売掛債権の中には「他社に譲渡してはいけない」という「債権譲渡禁止特約」が付いている契約もあります。担保にしたい売掛債権が禁止特約付きの場合、取引先から債権譲渡禁止特約の解除承諾を得て解除承諾書を提出しなければ、この制度は利用できません。
しかしそれはこれまでの話です。2020年の4月より、債権譲渡禁止特約が無効化されました。
売掛債権担保融資保証制度で期待されるメリット
この制度で期待されているメリットは次の3つです。
資金調達能力のアップ
不動産担保融資に必要な不動産などの資産を持っていない会社であっても、売掛債権を担保にすることができるため、保証人不要で資金調達が可能になります。
融資額で投資などの資金運用を行ない、資金調達能力をアップできると期待されています。
資金繰りの改善
売掛債権の支払い日前に資金調達が可能になるため、急な経費の支払いやチャンスロスを減らすことで、企業の資金繰りの改善が期待されています。
返済に困らない資金調達
この制度で融資を受けた場合、融資を申し込んだ会社が返済のために資金を調達する必要がありません。
手形貸付の形で借入が行なわれ、取引先から直接金融機関に売掛債権の代金を支払うため、融資を受けた側としては自らの返済が不要ということにもなります。
売掛債権担保融資保証制度の使い方
制度を利用する際の手順は、あなたが持っている売掛金を手に銀行へ行って申し込むだけです。

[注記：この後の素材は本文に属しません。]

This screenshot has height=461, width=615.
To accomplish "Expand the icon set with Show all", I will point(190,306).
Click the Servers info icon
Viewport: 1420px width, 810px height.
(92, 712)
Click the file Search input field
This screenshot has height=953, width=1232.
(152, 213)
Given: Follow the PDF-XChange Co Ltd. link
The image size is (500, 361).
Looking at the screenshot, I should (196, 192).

融資限度額は1億1,100万円までで、実際に融資された金額の90%を信用保証協会が保証します。万が一取引先が倒産して、担保となる売掛金が不渡りになった場合は、信用保証協会が融資額の90%までを金融機関に対して弁済し、信用保証協会と金融機関が回収を行ないます。
融資を受ける手順
この制度を利用して融資を受ける際の手順を紹介します。
利用者、金融機関、信用保証協会の3社がどのような流れ利用者への融資決定をするのか把握しておきましょう。
- 金融機関へ申し込み
- 金融機関が審査
- 信用保証協会へ保証申し込み
- 信用保証協会が審査
- 信用保証の決定
- 申込者へ融資の実行
- 売掛先から金融機関口座へ入金
ポイントとなるのが、金融機関、信用保証協会の両方の審査に通過しなければならないという点です。審査ポイントが公表されているわけではありませんが、それなりの信用力がなければこの2つの審査を通過するのは難しいでしょう。
信用保証協会の保証審査に通過できない場合、与信力などの問題で融資審査にも通過できない可能性が高いです。その場合はこの制度を活用した融資はあきらめて、他の資金調達方法を検討してください。

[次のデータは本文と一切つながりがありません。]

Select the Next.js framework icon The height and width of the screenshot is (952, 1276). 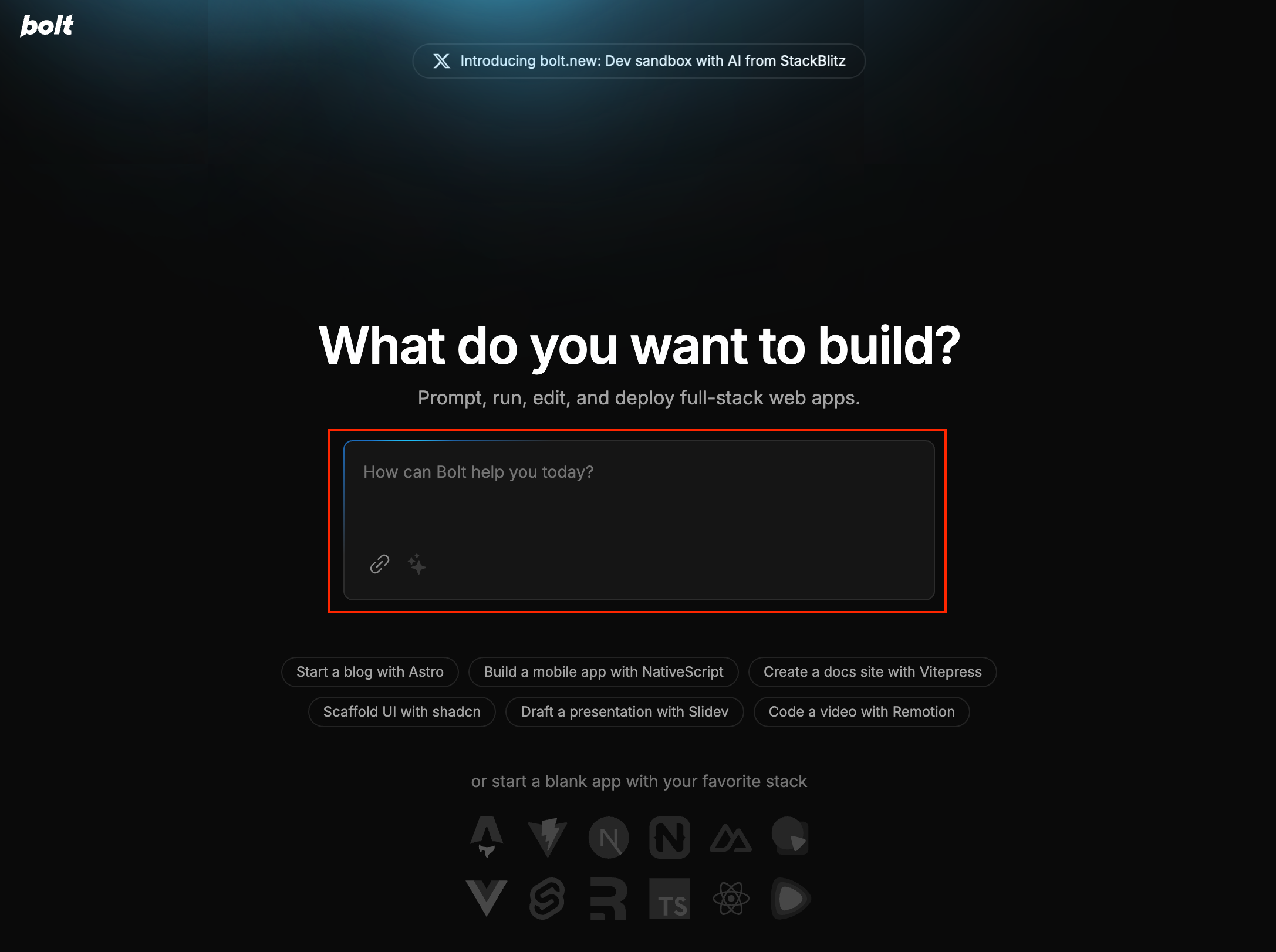tap(608, 837)
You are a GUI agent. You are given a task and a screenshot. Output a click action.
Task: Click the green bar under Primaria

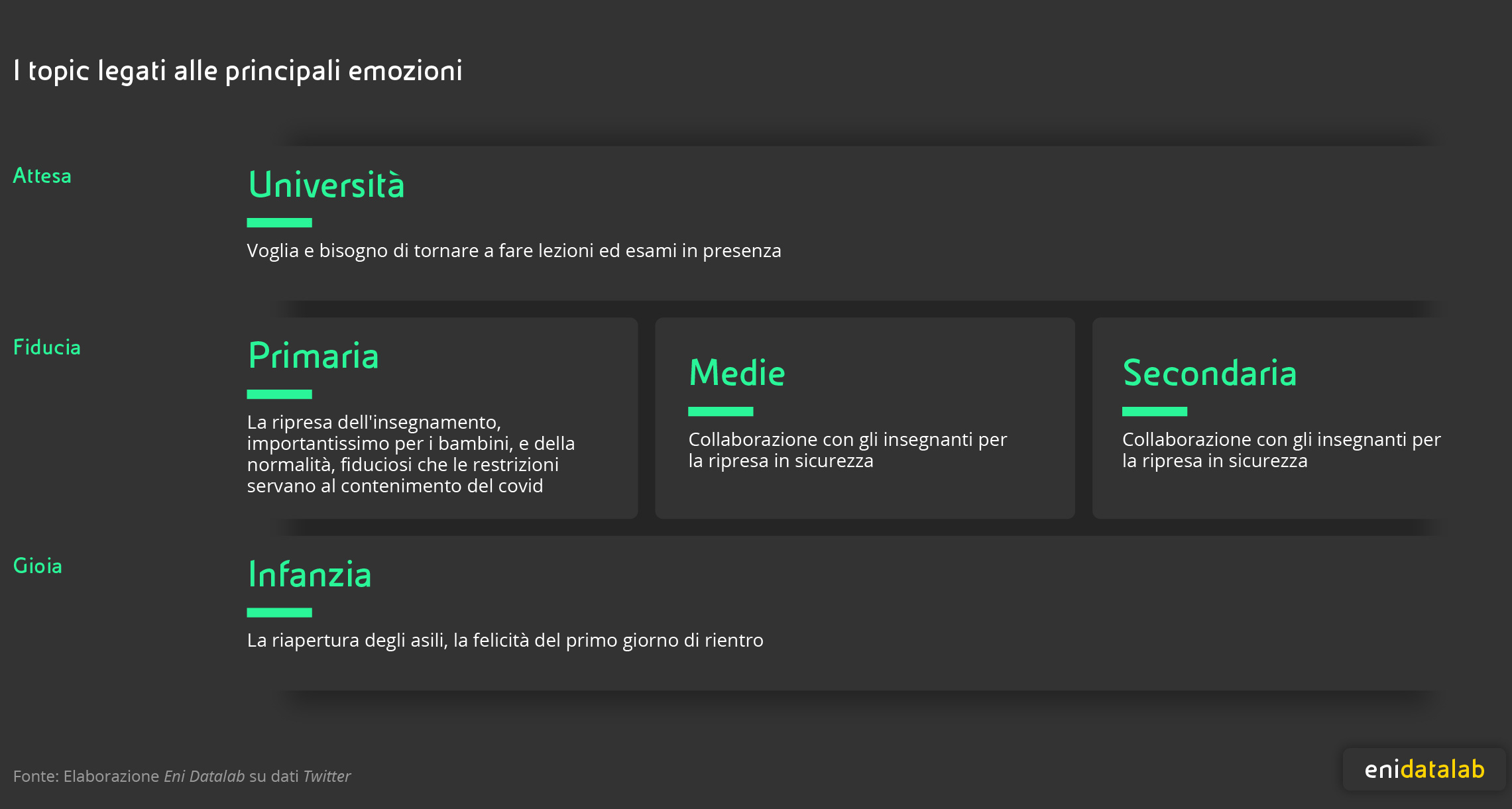280,394
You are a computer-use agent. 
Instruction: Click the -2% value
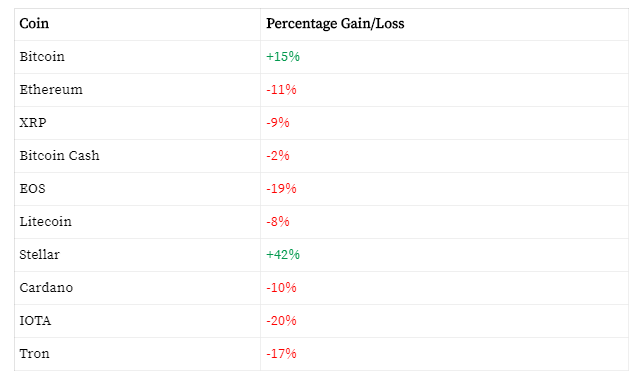point(278,156)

売掛債権担保融資保証制度が利用できない場合の資金調達方法「ファクタリング」とは?
売掛債権担保融資保証制度は、売掛債権を担保とすることができるため、担保のない事業者にとっては非常に便利な制度です。
ところが必ずしも審査に通るわけではありません。基本的には銀行と信用保証協会での審査が必要となるため時間もかかります。
そのような場合、どうしても資金が必要となる場合には、他の資金調達方法を検討しなければなりません。

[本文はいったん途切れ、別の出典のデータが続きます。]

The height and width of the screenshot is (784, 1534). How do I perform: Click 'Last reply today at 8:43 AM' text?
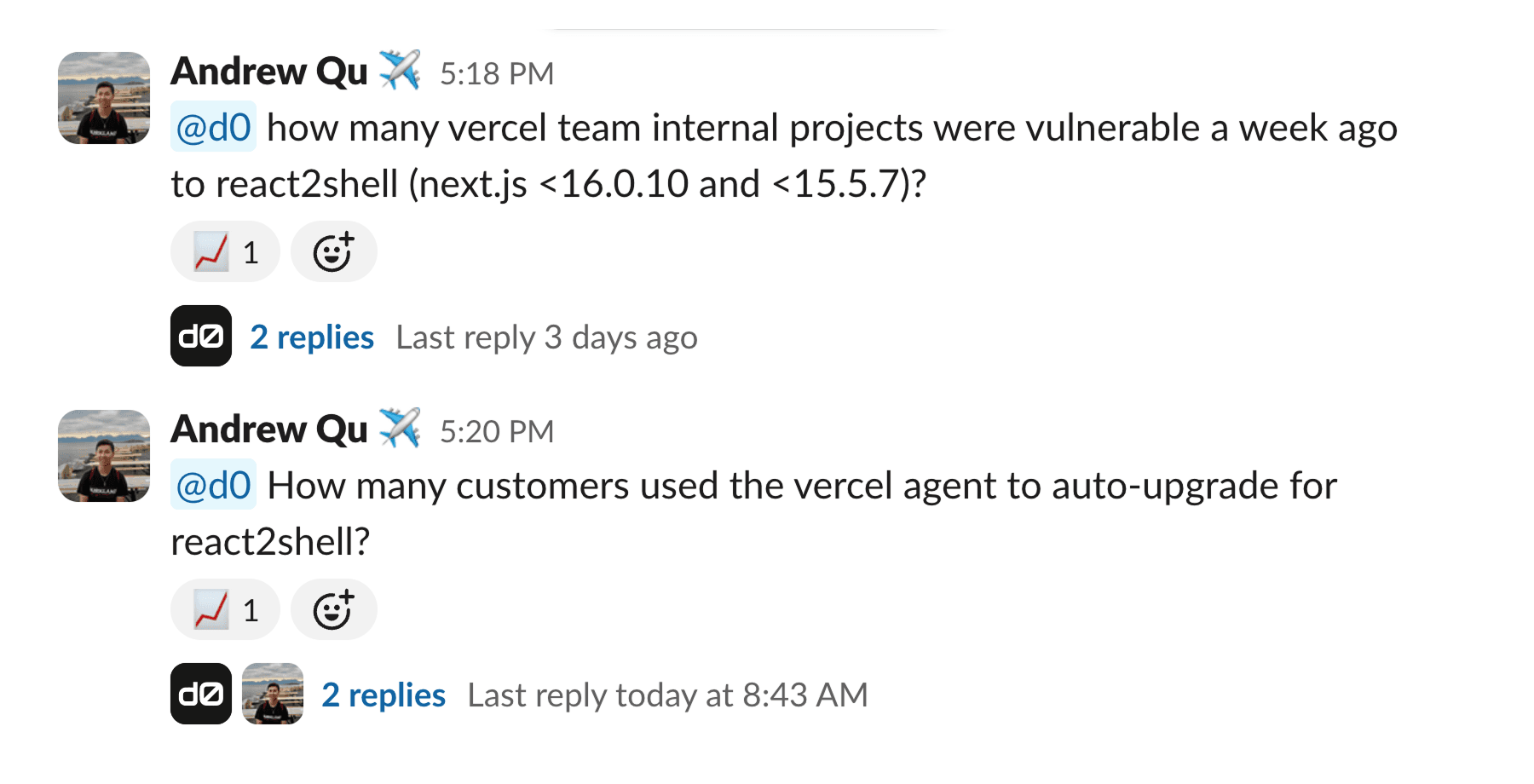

売掛債権を利用して資金調達するといえば、まず思いつくのは「ファクタリング」でしょう。持っている売掛債権を売却して資金を得るという方法です。手形取引よりも掛取引が主流になった2000年代後半から徐々に認知されてきました。
参照 ファクタリング
ファクタリングのメリット
ファクタリングは融資と違い、売掛債権を「売却」することで資金を得るサービスです。
融資ではないため毎月の返済や利子などが発生しません。また売却した売掛債権が不渡りになったとしても、買戻しなどが発生しません。不渡りのリスクごと売却できるのです。
不渡りのリスクごと売却することができるということは、それだけ手数料が高くなるということです。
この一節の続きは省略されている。